Job item -> Pick out every row below that contains the word "Describe" with the same capitalization, and copy each of those rows in full.
===== Data extract
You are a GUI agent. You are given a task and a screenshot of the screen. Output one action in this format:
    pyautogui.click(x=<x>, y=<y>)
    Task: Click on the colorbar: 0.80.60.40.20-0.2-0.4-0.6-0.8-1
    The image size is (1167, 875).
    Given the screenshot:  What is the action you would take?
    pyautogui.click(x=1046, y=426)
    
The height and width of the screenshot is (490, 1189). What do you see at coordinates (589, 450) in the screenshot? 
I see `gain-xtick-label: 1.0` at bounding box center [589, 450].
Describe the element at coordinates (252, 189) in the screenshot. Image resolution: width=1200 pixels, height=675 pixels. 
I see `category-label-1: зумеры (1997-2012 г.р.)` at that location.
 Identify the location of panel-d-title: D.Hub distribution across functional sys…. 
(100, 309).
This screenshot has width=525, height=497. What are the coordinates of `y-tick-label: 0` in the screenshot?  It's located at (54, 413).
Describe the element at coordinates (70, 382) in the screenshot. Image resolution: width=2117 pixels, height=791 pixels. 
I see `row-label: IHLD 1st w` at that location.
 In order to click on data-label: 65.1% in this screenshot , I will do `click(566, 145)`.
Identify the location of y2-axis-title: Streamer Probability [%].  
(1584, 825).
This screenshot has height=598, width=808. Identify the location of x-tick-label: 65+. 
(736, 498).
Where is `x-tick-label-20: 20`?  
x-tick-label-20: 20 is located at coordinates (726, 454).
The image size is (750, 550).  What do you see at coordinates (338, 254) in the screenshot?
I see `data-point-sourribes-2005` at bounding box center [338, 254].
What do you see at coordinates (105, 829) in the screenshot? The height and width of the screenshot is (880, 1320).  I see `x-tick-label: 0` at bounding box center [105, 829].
==========
Reply to the task ->
Describe the element at coordinates (252, 189) in the screenshot. Image resolution: width=1200 pixels, height=675 pixels. 
Describe the element at coordinates (70, 382) in the screenshot. Image resolution: width=2117 pixels, height=791 pixels. 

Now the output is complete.